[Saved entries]
####################

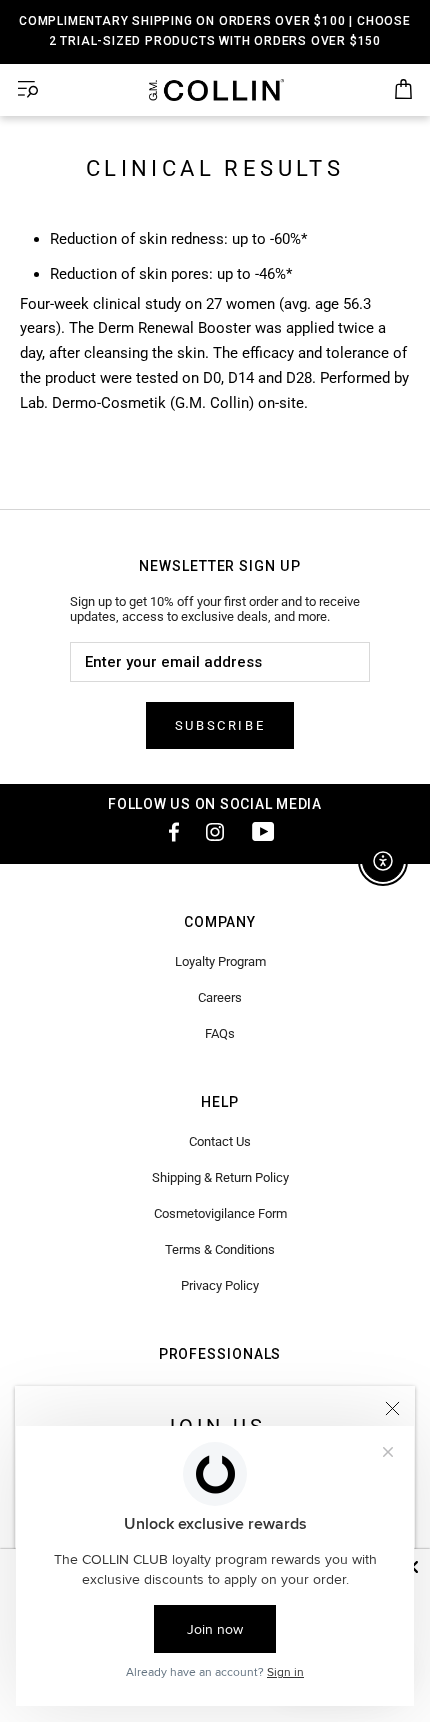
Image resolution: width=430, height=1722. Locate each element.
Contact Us (220, 1141)
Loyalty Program (220, 961)
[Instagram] (215, 831)
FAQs (220, 1033)
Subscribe (220, 725)
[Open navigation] (28, 89)
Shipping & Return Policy (220, 1177)
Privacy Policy (220, 1285)
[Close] (392, 1408)
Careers (220, 997)
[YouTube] (263, 831)
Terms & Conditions (220, 1249)
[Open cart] (403, 90)
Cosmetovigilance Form (220, 1213)
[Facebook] (167, 831)
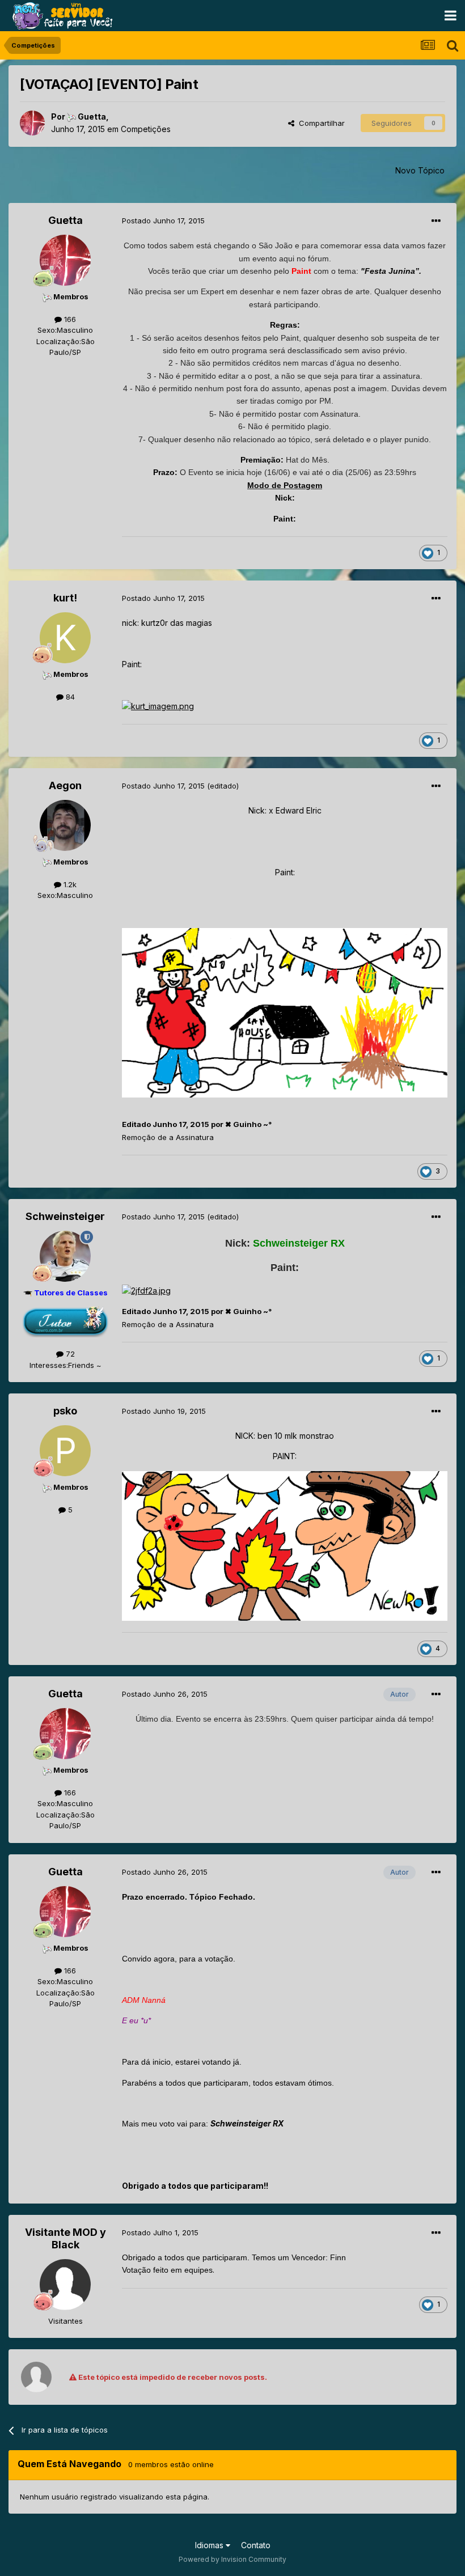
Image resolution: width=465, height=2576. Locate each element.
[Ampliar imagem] (158, 705)
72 (69, 1353)
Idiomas (210, 2545)
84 (69, 696)
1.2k (69, 884)
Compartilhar (319, 123)
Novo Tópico (420, 170)
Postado (163, 220)
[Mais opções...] (436, 221)
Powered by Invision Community (232, 2559)
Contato (255, 2545)
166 (69, 319)
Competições (146, 129)
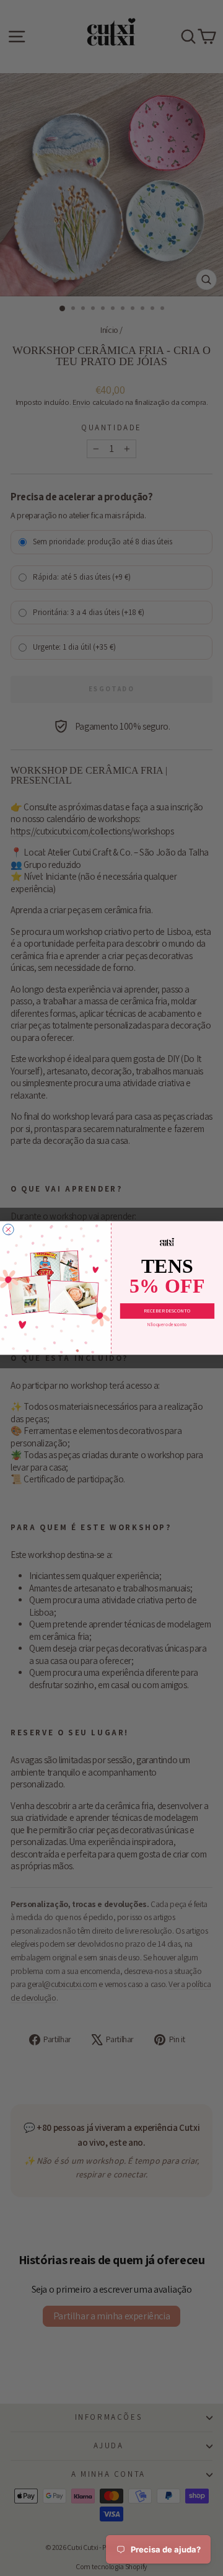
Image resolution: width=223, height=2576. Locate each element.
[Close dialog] (8, 1229)
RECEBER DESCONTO (167, 1311)
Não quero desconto (166, 1324)
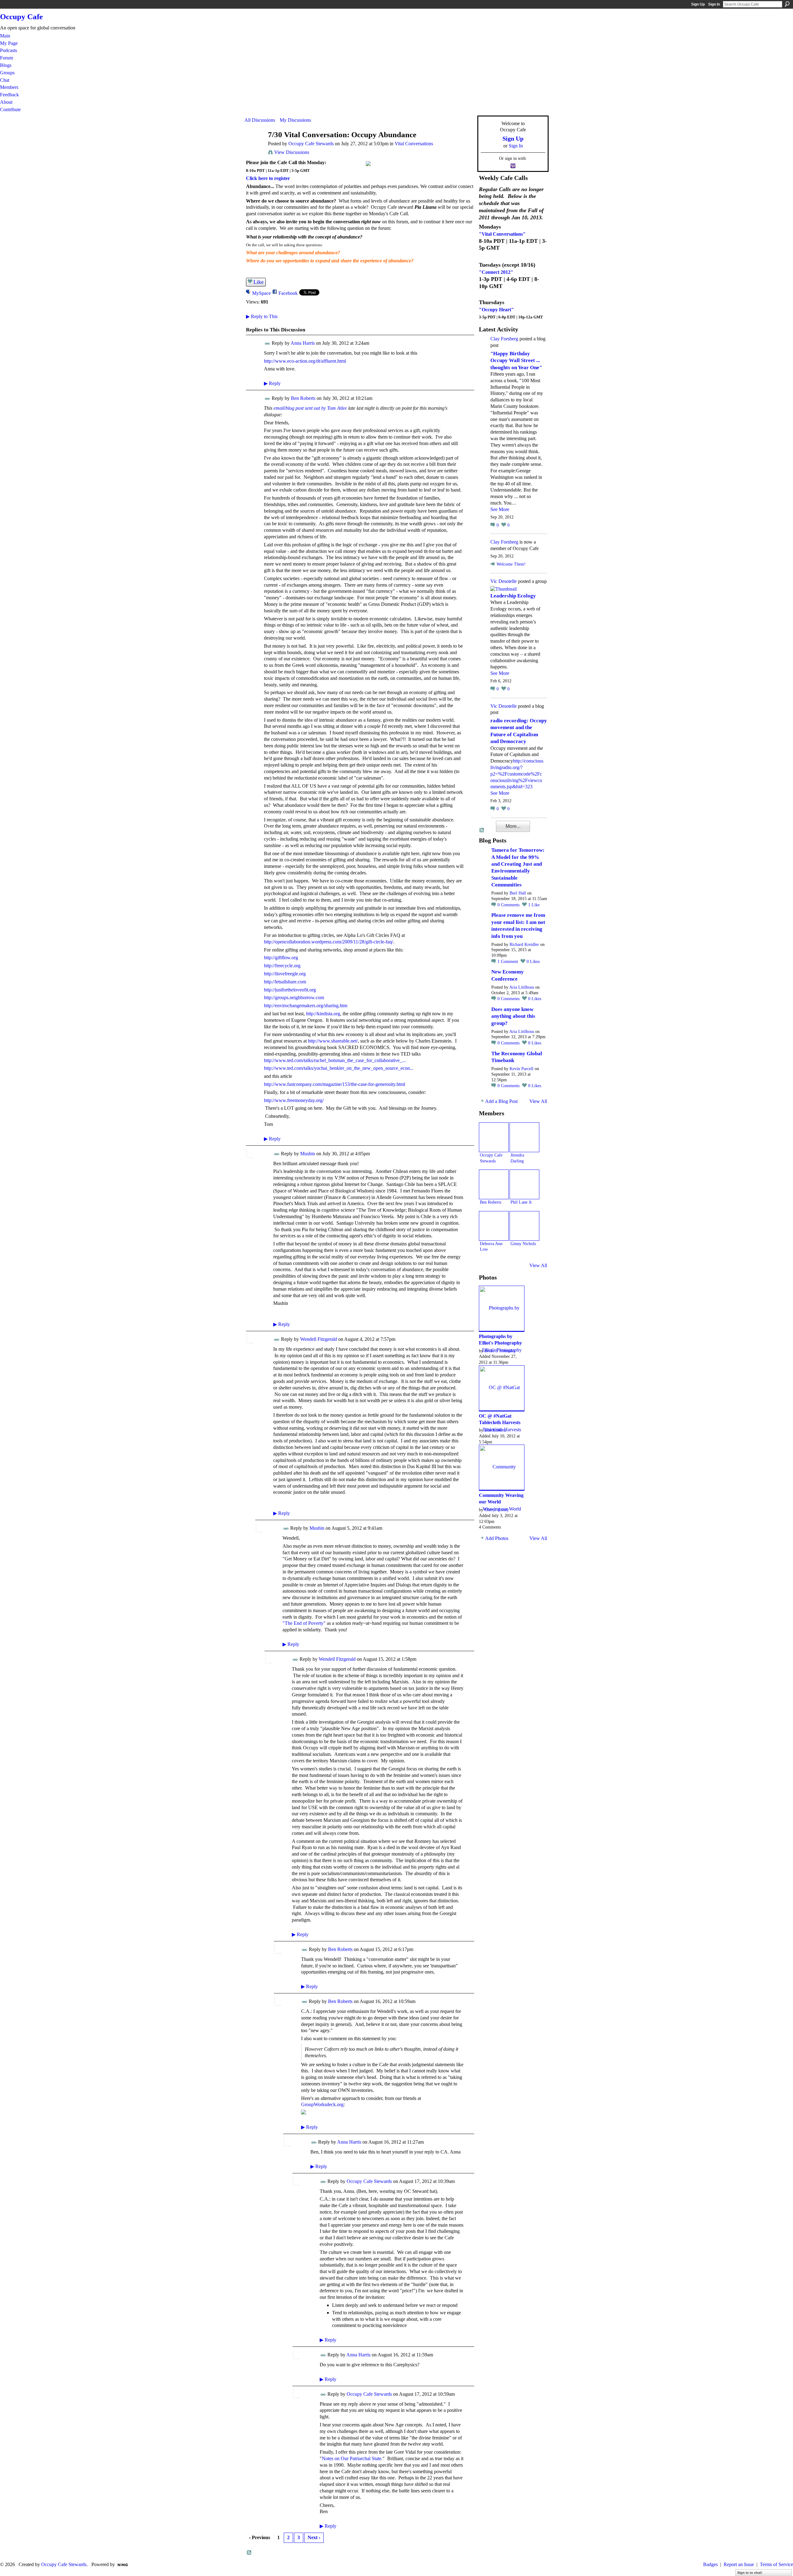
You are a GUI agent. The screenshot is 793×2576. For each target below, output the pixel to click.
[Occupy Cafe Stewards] (254, 146)
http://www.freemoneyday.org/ (294, 1100)
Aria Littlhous (521, 987)
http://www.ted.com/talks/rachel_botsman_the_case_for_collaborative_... (335, 1060)
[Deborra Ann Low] (494, 1226)
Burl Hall (518, 893)
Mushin (307, 1153)
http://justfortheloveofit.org (290, 989)
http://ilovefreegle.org (285, 973)
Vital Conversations (414, 143)
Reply (272, 383)
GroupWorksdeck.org (322, 2104)
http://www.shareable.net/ (333, 1040)
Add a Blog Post (501, 1101)
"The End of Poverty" (304, 1623)
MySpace (261, 293)
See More (499, 509)
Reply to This (262, 316)
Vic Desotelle (503, 581)
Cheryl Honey (496, 1509)
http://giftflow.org (281, 957)
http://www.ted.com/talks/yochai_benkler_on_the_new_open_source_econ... (339, 1068)
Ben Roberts (303, 398)
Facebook (288, 293)
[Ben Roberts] (494, 1184)
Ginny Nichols (523, 1243)
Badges (710, 2564)
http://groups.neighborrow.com (294, 997)
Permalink (267, 344)
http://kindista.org (323, 1013)
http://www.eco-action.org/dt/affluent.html (305, 361)
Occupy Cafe (21, 16)
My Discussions (295, 120)
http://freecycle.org (282, 965)
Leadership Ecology (513, 596)
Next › (314, 2537)
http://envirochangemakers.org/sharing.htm (305, 1005)
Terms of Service (776, 2564)
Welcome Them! (511, 564)
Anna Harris (303, 343)
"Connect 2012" (496, 272)
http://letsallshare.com (285, 981)
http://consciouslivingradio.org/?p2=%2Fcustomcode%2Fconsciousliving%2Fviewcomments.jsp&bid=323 (516, 773)
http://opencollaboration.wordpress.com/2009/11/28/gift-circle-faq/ (328, 941)
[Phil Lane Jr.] (524, 1184)
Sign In (714, 4)
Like (258, 282)
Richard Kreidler (524, 944)
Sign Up (698, 4)
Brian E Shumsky (499, 1350)
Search (787, 4)
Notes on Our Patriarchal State (351, 2458)
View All (538, 1101)
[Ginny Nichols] (524, 1226)
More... (513, 826)
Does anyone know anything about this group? (513, 1016)
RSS (249, 2553)
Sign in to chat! (749, 2572)
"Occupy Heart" (496, 309)
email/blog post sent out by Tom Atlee (310, 408)
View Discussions (291, 152)
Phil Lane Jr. (521, 1202)
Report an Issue (739, 2564)
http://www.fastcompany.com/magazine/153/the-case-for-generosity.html (334, 1084)
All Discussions (259, 120)
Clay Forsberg (504, 338)
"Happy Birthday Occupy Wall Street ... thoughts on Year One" (516, 360)
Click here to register (268, 178)
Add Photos (496, 1538)
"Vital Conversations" (502, 234)
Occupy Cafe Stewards (311, 143)
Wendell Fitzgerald (318, 1339)
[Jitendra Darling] (524, 1137)
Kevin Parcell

####################

Assignment.
Repeat the lines above, starting at the first and stopping after the line that holds "[YouTube] (263, 831)", with the pictures left out.

Answer to the exercise.
Image resolution: width=430, height=1722. Locate each element.
Contact Us (220, 1141)
Loyalty Program (220, 961)
[Instagram] (215, 831)
FAQs (220, 1033)
Subscribe (220, 725)
[Open navigation] (28, 89)
Shipping & Return Policy (220, 1177)
Privacy Policy (220, 1285)
[Close] (392, 1408)
Careers (220, 997)
[YouTube] (263, 831)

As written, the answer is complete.